PSC students and teachers take part in Feast or Famine fundraiser.

It was a jail where anyone would willingly like to go in and remain as an inmate, with snacks and soft drinks being served to those inside who were freely accessing all kinds of communication devices. The time was Thursday, Feb. 25, the place, a corner of the Ponoka Secondary Campus and the occasion, a fundraiser for a school in Africa: The inmates were only being freed after securing pledges of donations as their bail money.

And raise funds, they did, getting pledges amounting to $7,350.

The event, dubbed “Feast or Famine”, was organized by second-year science teacher Julie Anderson, who was inspired by her own mother who visited the resource-rich continent first in 2003 with a Canada-based charity called “A Better World”, and later with her daughter in 2006.

Anderson was involved in fundraising efforts for schools in Kenya back when she was still a high school student in Sylvan Lake and she said she wanted to bring the awareness and inspiration to her students in Ponoka.

**Stored rows**
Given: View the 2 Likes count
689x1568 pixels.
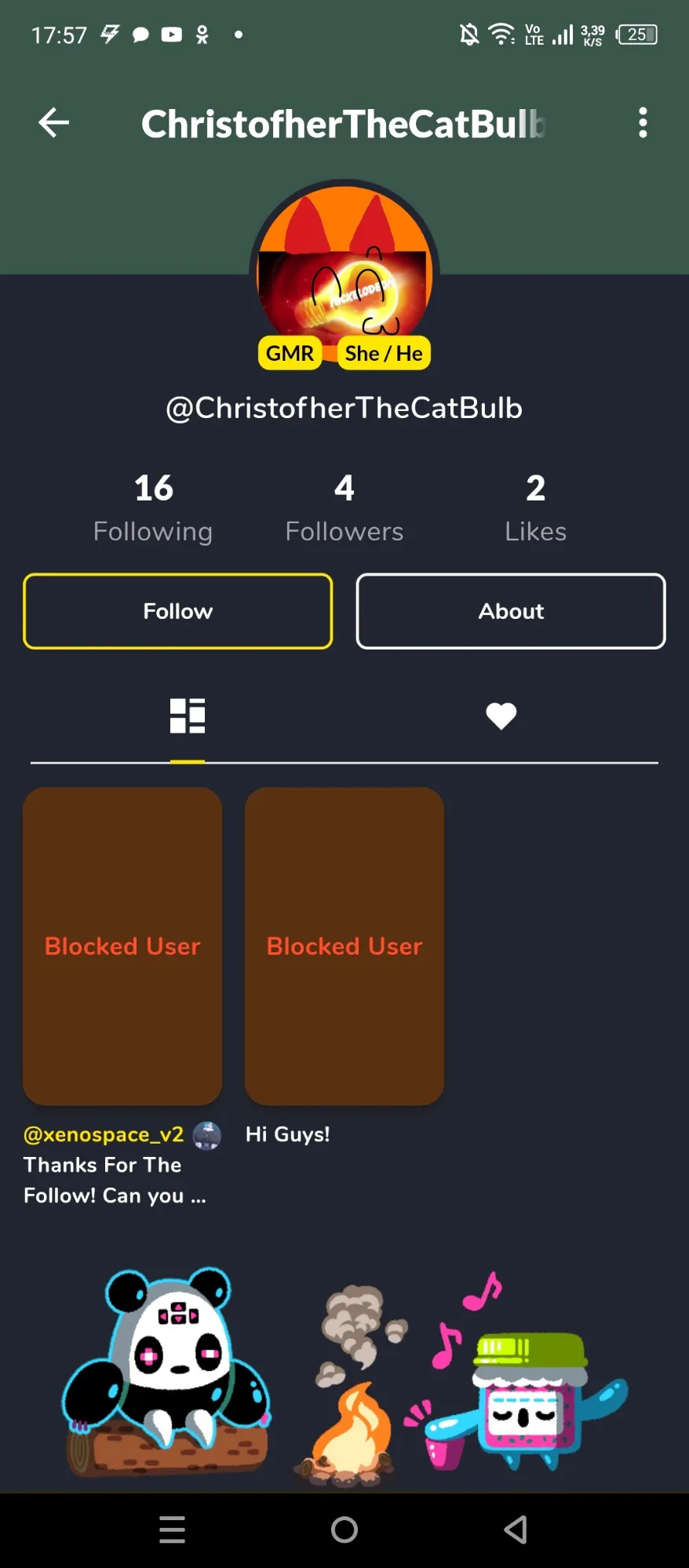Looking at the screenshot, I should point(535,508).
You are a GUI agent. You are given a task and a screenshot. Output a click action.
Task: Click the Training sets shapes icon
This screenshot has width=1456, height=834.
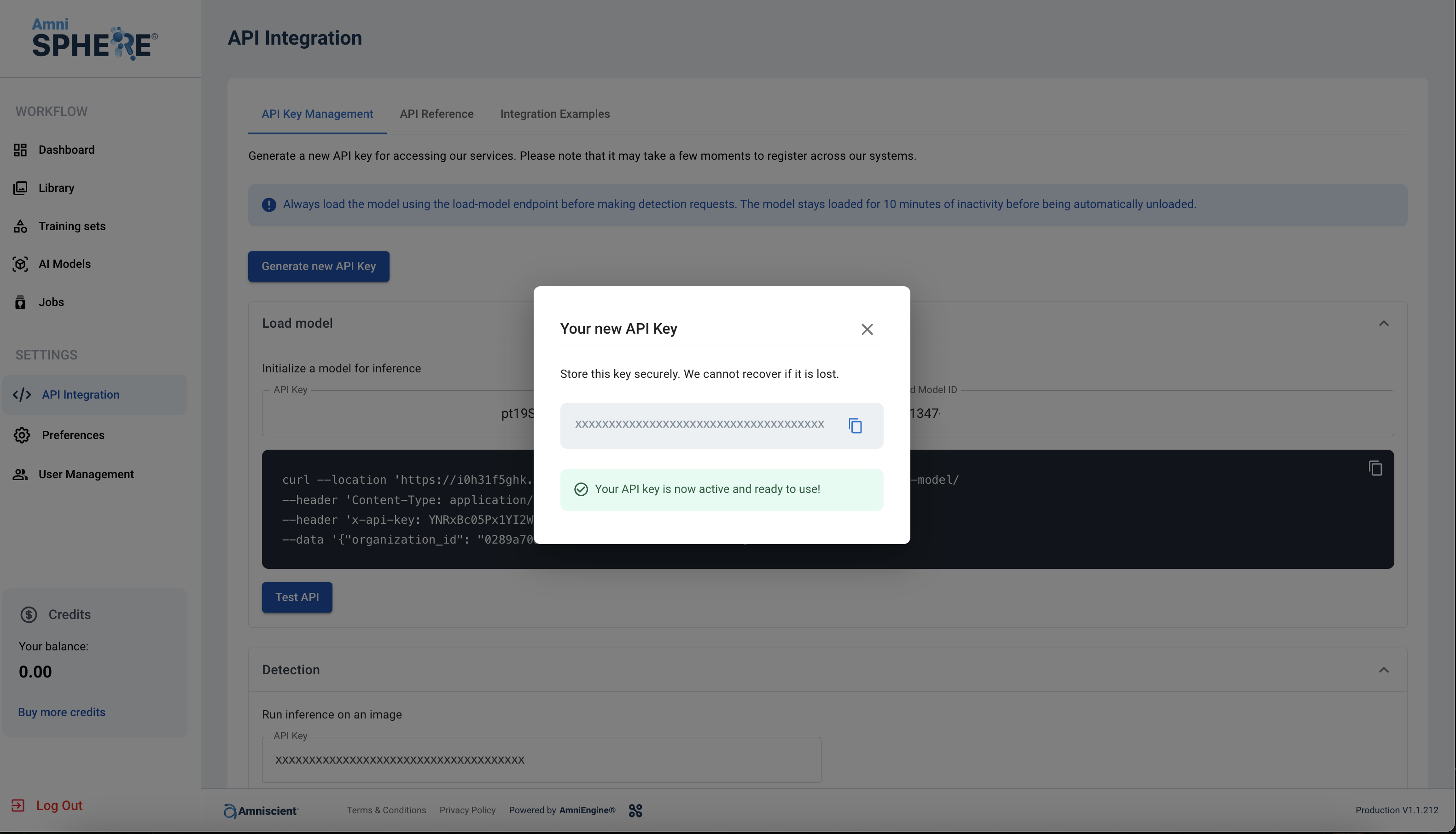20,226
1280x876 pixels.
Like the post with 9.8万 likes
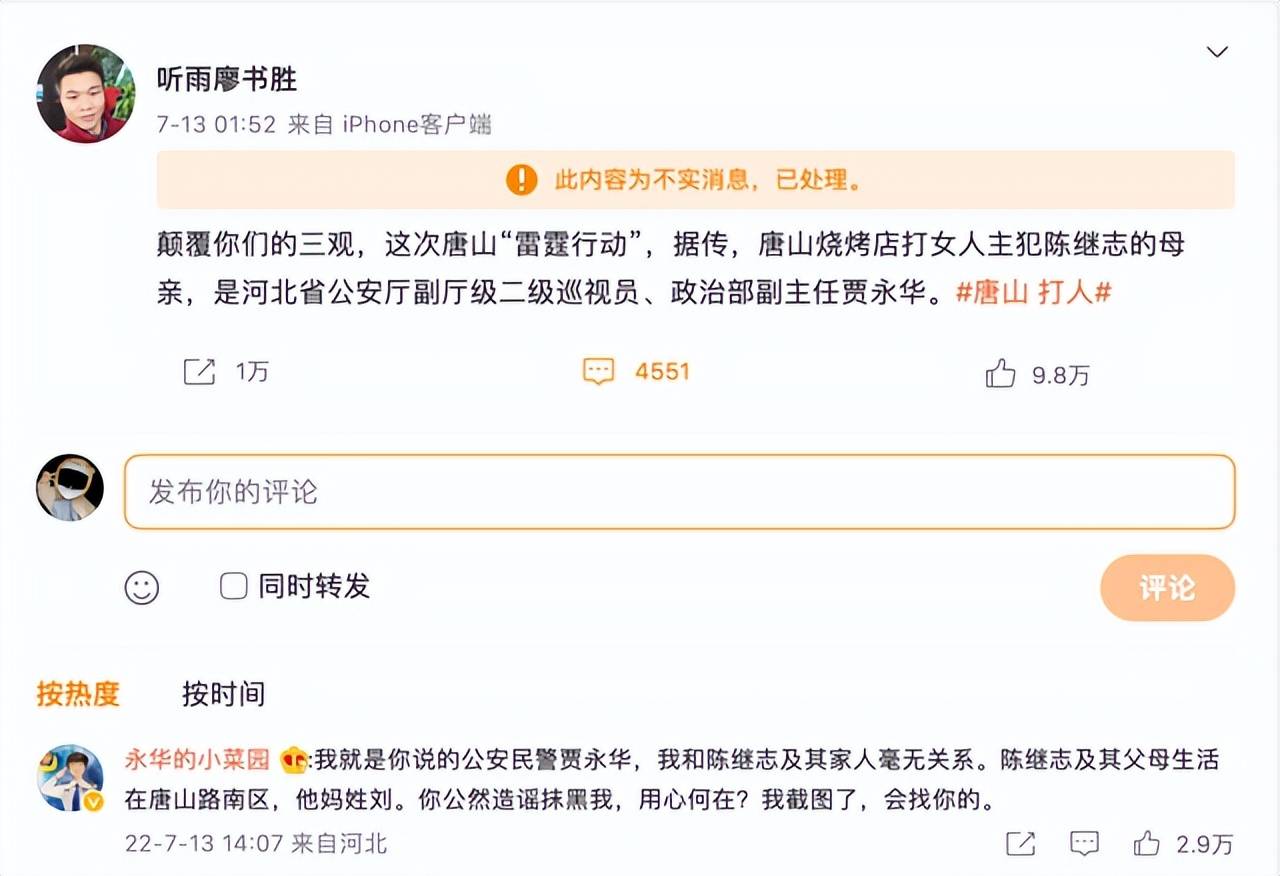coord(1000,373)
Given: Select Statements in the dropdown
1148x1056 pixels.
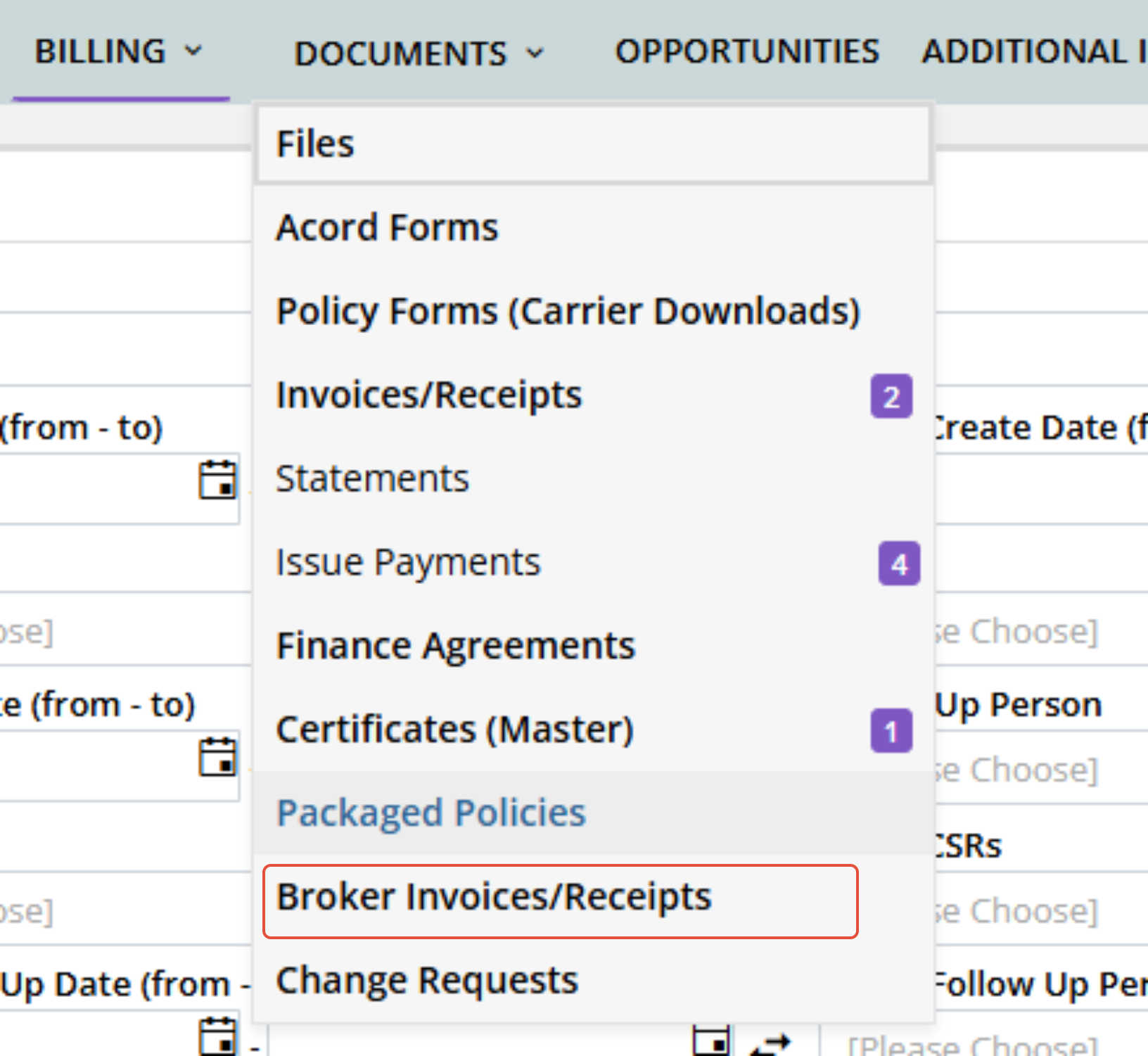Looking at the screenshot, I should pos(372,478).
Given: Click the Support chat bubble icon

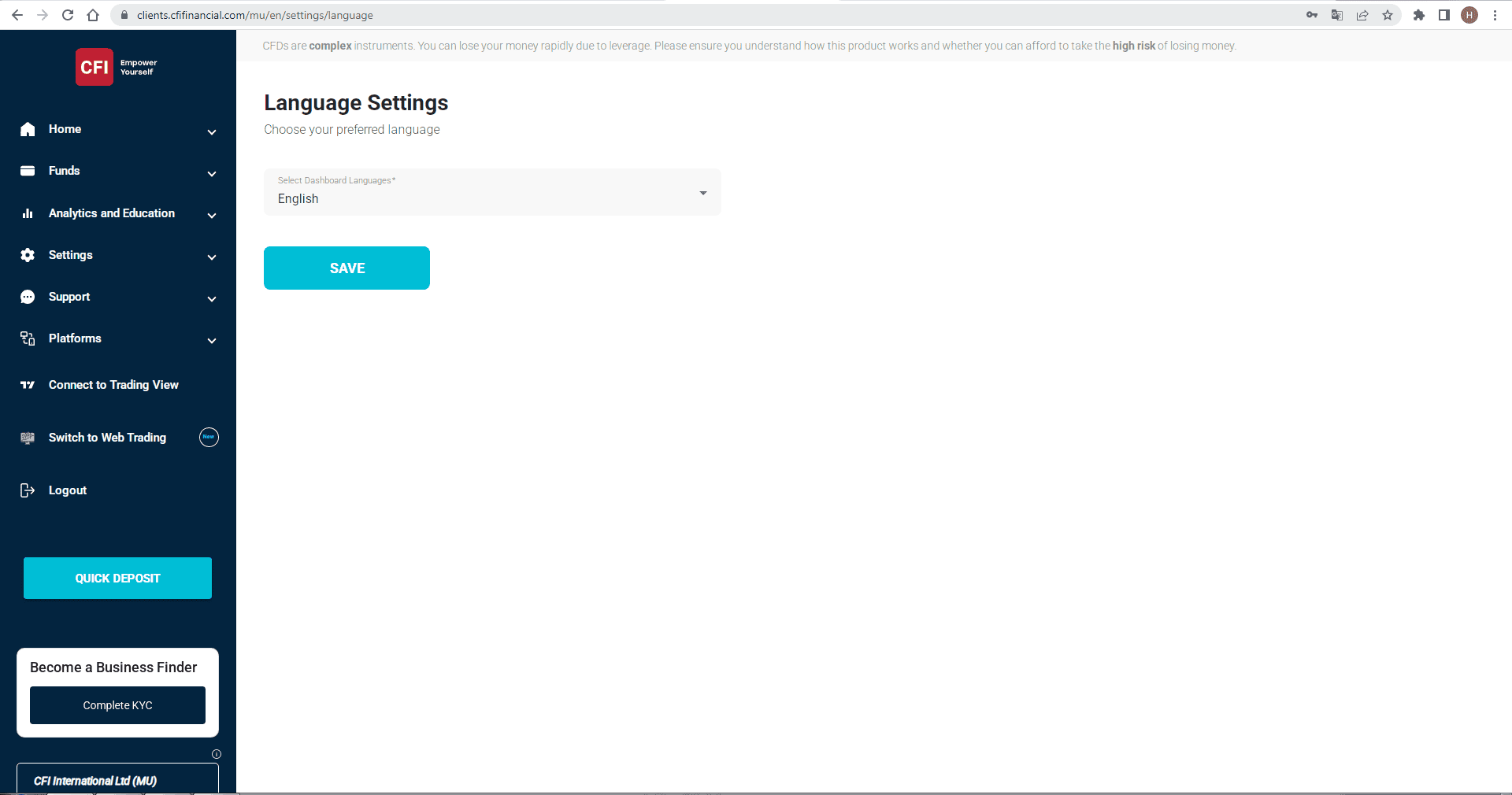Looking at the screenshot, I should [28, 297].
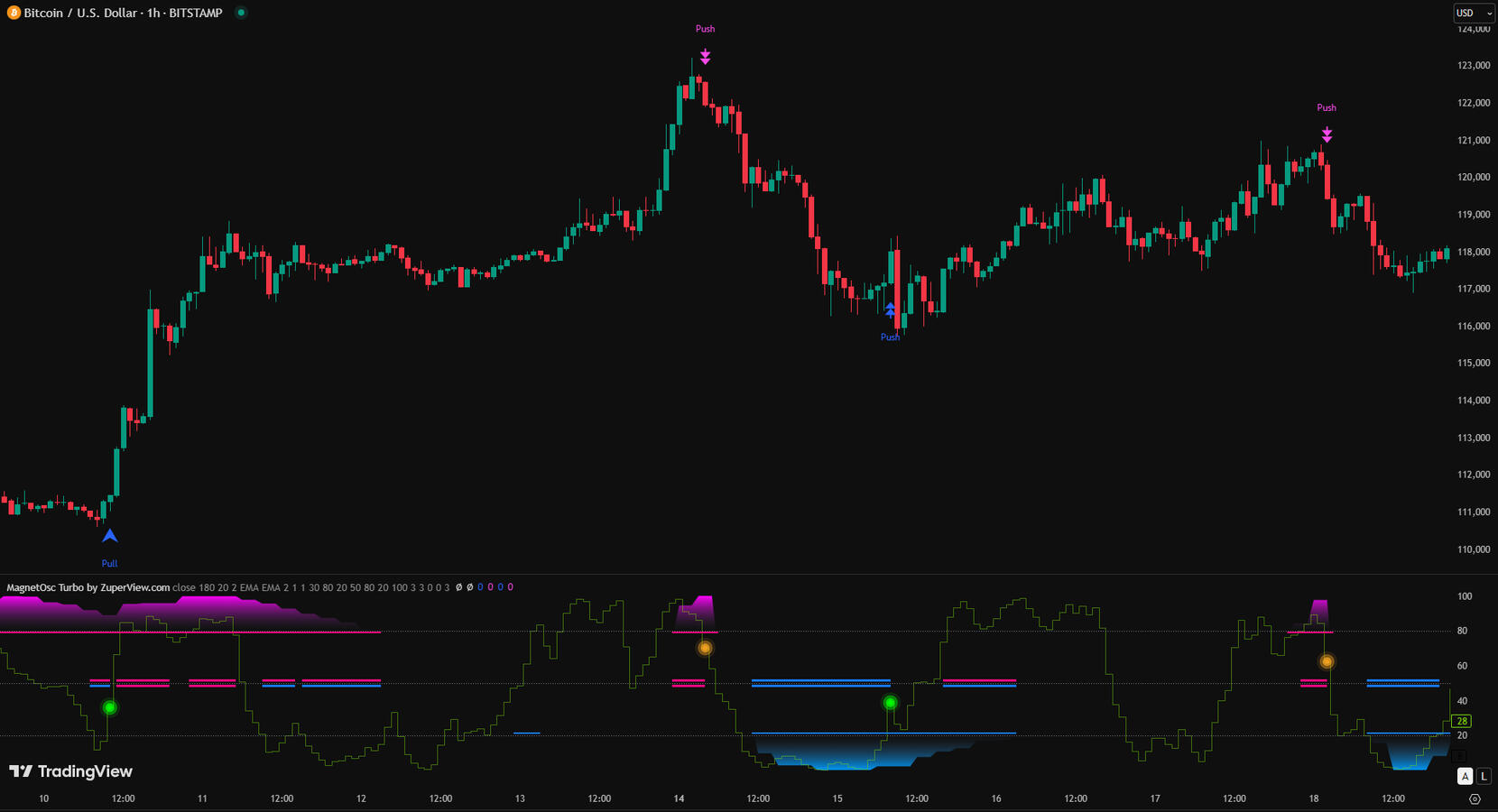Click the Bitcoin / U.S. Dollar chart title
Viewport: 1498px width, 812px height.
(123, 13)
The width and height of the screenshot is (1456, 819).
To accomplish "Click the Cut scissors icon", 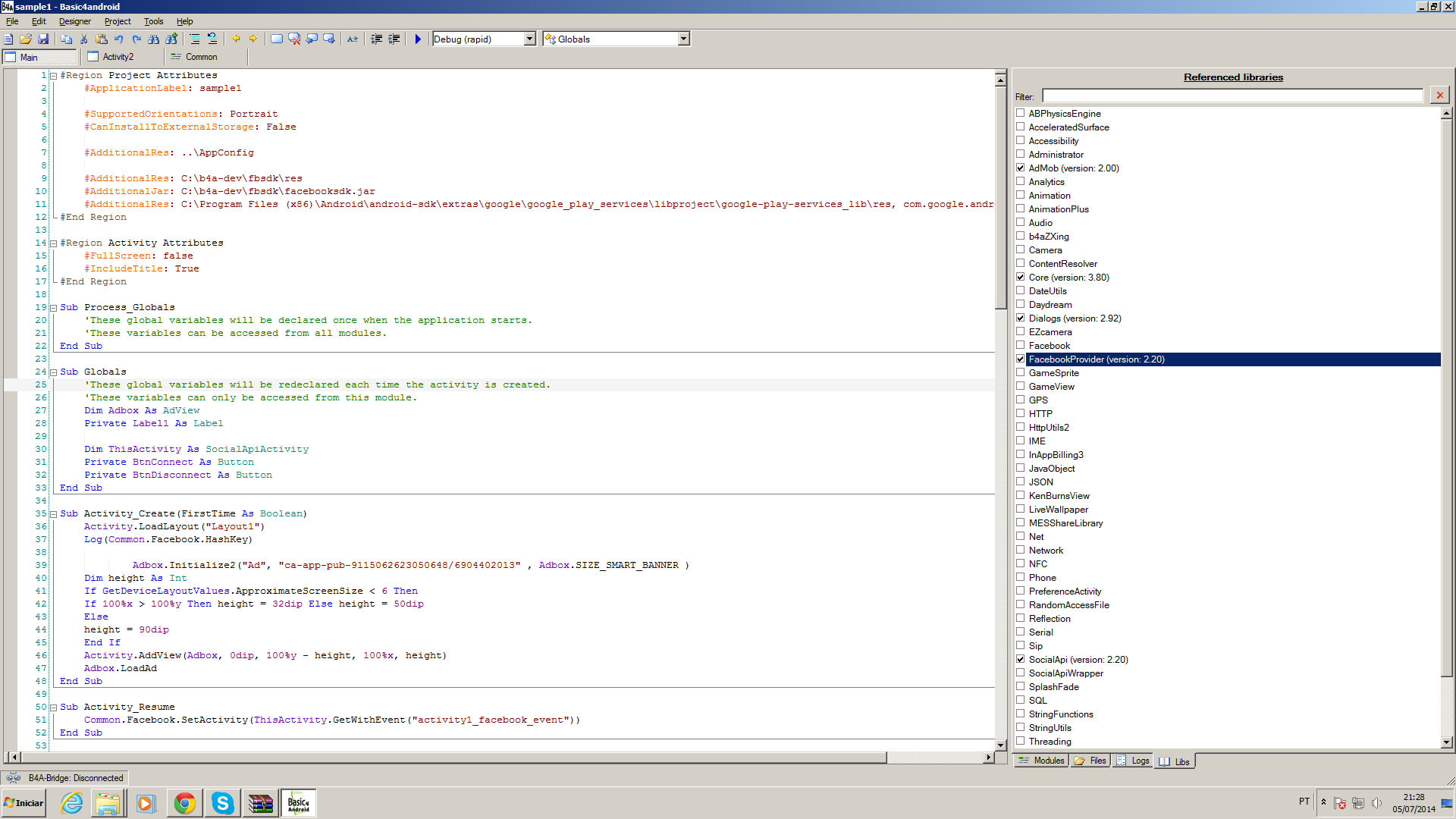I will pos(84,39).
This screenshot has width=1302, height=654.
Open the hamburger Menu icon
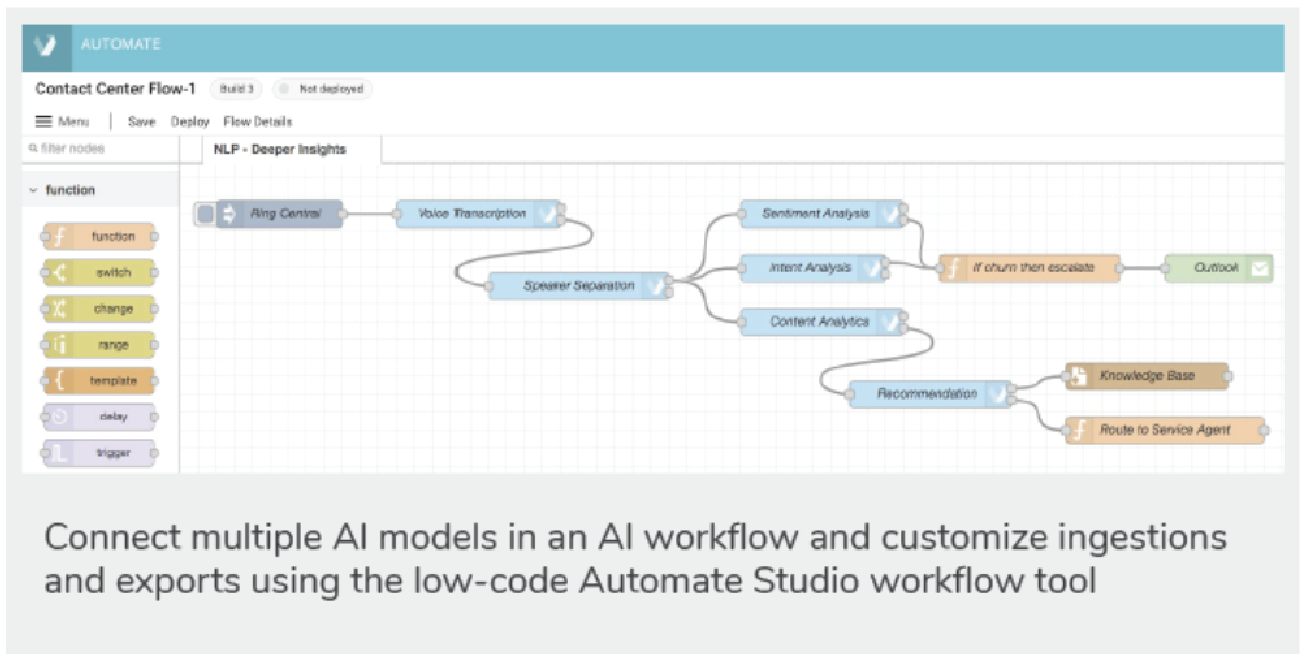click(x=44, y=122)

**Short task**
Continue the article about the Ponoka Secondary Campus "Feast or Famine" fundraiser, starting right after its last sentence.

**Result for this exercise**
The Ringa primary school Anderson is trying to help is located in the Kenya’s central Kericho area and it needs more classroom space. Anderson said their goal was to support the construction of two new classrooms at the school with the funds she was hoping to raise. She added that this first event was meant to be more aimed at generating interest and awareness and there would be other events in the coming weeks and months, like bake sales, and even creation of a club to organize further activities.

Alongside students, there were also members of teaching staff among the inmates and they also were involved in the fundraising effort.

Lindsay Gartner, one of the students who got into the jail and had raised $295 even before the end of her first full hour there, said she wanted to become part of the effort to support the opportunity of education for African kids.

“I am privileged to have an education here and there the girls don’t have education, education is nor properly given because of corruption and their school systems do not work properly. So that’s why I want to be of help,” she added.